Objective:
Copy out the records word for word, starting at the line that contains "The width and height of the screenshot is (1024, 577)." and ending at the last line of the records.

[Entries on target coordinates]

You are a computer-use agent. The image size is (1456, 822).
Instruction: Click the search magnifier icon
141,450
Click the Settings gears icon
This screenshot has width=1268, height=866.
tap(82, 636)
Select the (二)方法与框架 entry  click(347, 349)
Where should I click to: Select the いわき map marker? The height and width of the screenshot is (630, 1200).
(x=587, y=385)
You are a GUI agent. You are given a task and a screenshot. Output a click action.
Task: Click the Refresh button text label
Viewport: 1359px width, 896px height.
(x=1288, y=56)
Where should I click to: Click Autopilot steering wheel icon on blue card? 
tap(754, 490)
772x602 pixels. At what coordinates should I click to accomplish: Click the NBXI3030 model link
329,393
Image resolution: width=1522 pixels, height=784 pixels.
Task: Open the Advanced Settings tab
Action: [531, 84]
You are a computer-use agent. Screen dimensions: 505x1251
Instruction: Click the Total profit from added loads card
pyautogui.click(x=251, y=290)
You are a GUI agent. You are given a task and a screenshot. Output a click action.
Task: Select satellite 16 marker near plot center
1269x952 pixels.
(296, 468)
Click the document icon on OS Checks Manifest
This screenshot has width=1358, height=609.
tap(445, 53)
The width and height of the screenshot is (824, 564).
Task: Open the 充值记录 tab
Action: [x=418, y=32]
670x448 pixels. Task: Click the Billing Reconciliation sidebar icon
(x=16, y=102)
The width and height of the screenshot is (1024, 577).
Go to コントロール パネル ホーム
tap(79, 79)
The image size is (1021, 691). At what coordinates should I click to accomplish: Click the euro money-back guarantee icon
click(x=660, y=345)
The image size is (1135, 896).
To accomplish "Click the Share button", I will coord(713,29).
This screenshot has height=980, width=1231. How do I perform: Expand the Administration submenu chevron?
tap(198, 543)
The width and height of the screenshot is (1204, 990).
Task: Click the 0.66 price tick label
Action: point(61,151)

The result:
The width and height of the screenshot is (1024, 577).
Go to コントロール パネル ホーム
tap(79, 79)
The image size is (1021, 691). At what coordinates should I click to accomplish: Click the euro money-back guarantee icon
click(x=660, y=345)
The image size is (1135, 896).
To accomplish "Click the Share button", I will coord(713,29).
This screenshot has height=980, width=1231. How do I perform: Expand the Administration submenu chevron?
tap(198, 543)
The width and height of the screenshot is (1204, 990).
Task: Click the 0.66 price tick label
Action: point(61,151)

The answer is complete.